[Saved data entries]
╔══
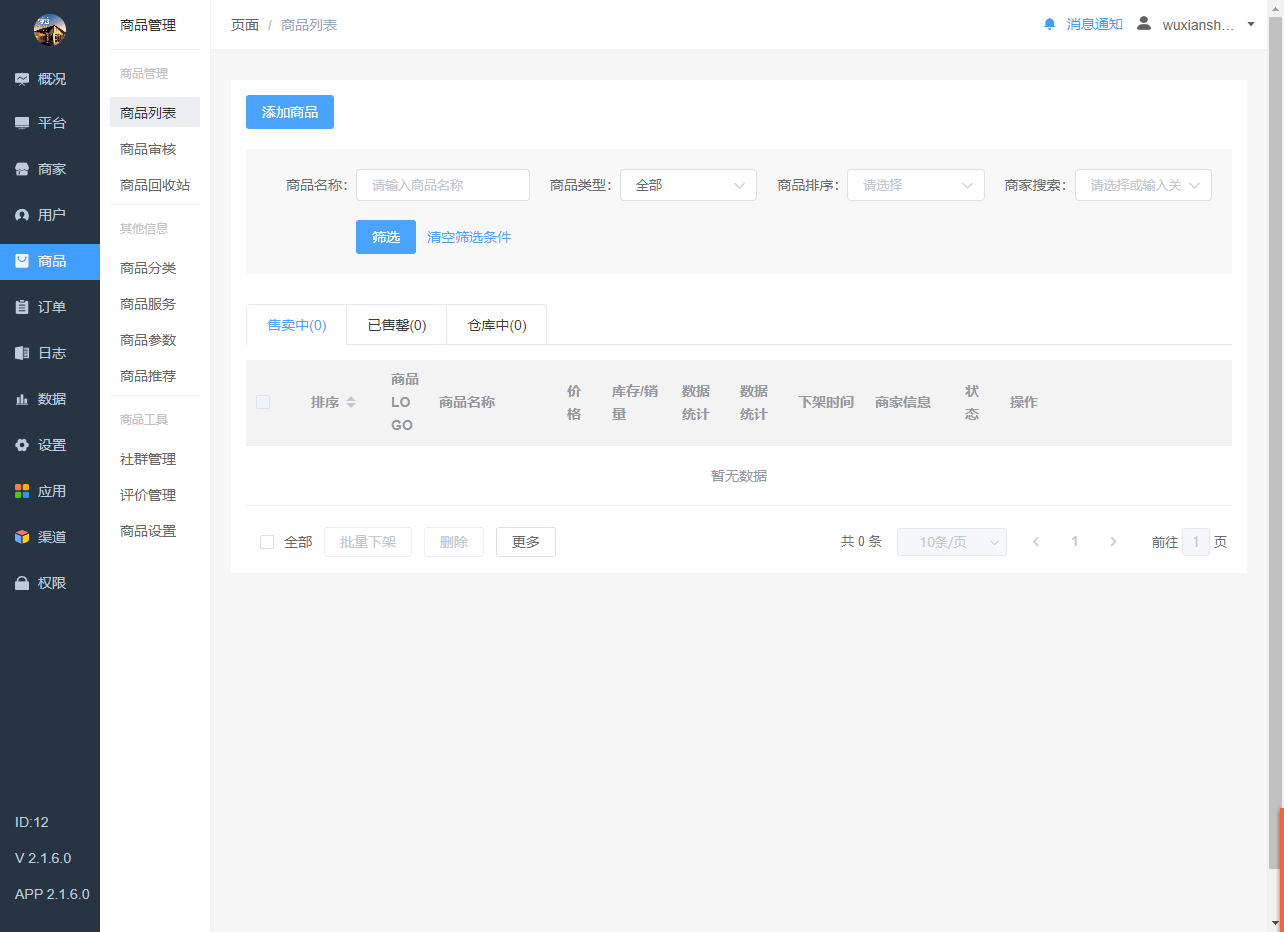Open the 商家搜索 select box

1142,185
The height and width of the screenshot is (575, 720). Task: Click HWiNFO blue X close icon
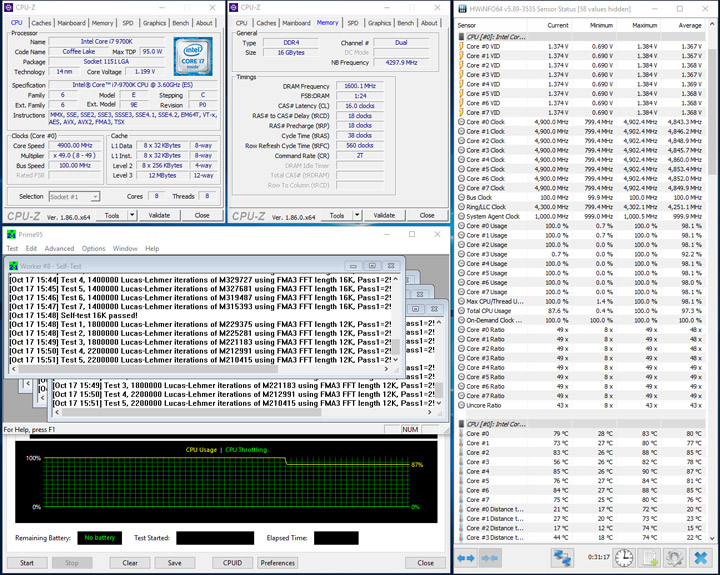click(702, 558)
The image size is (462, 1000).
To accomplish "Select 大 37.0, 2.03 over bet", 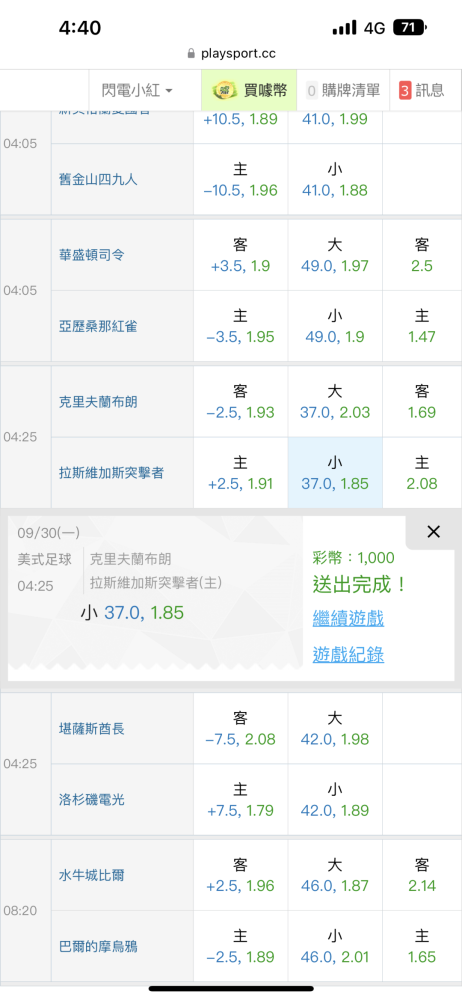I will pos(335,401).
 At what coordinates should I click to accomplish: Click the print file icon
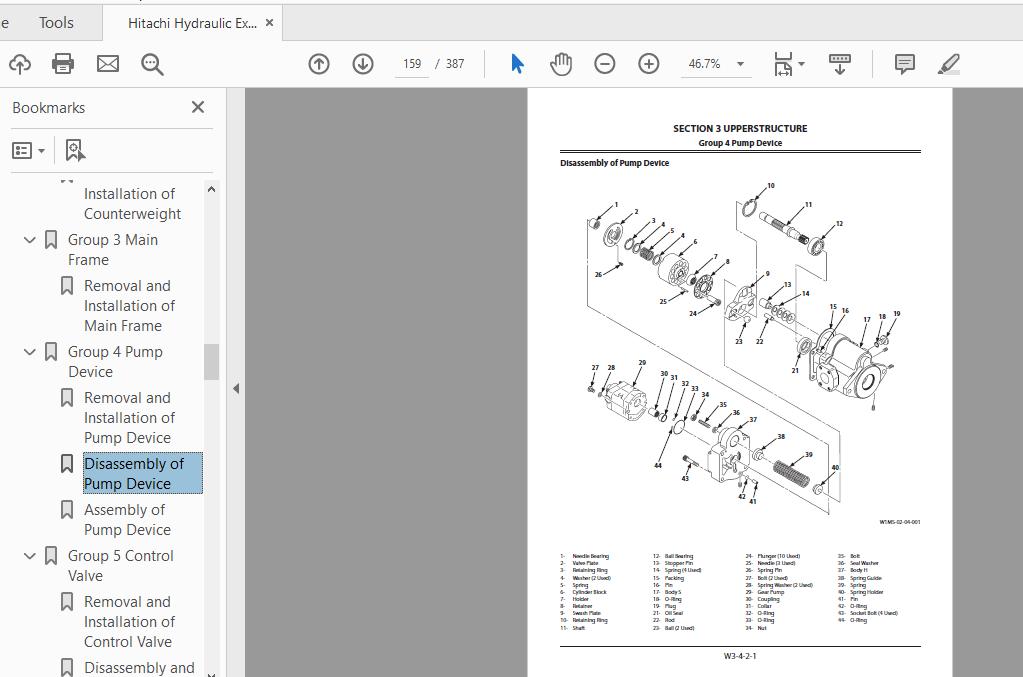point(63,64)
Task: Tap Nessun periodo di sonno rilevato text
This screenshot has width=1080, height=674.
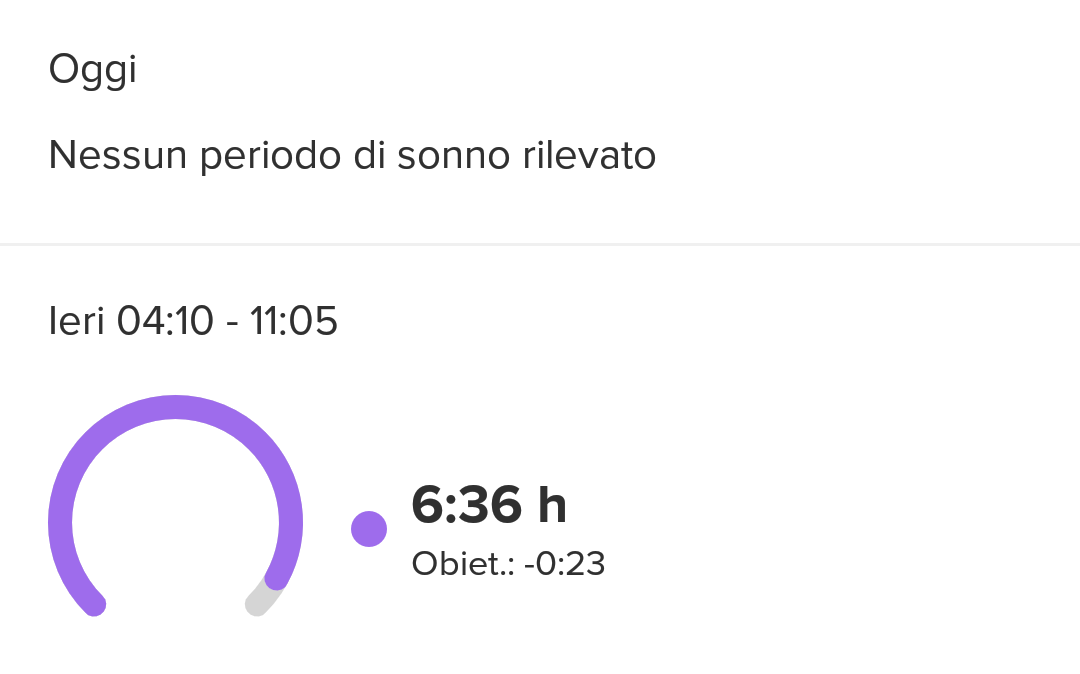Action: tap(352, 155)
╚══
### Work to be completed:
The answer consists of the lines from the one holding "Task: Tap Nessun" to the end of the records, inclusive, restated exactly and without pictures.

### Answer section:
Task: Tap Nessun periodo di sonno rilevato text
This screenshot has width=1080, height=674.
Action: tap(352, 155)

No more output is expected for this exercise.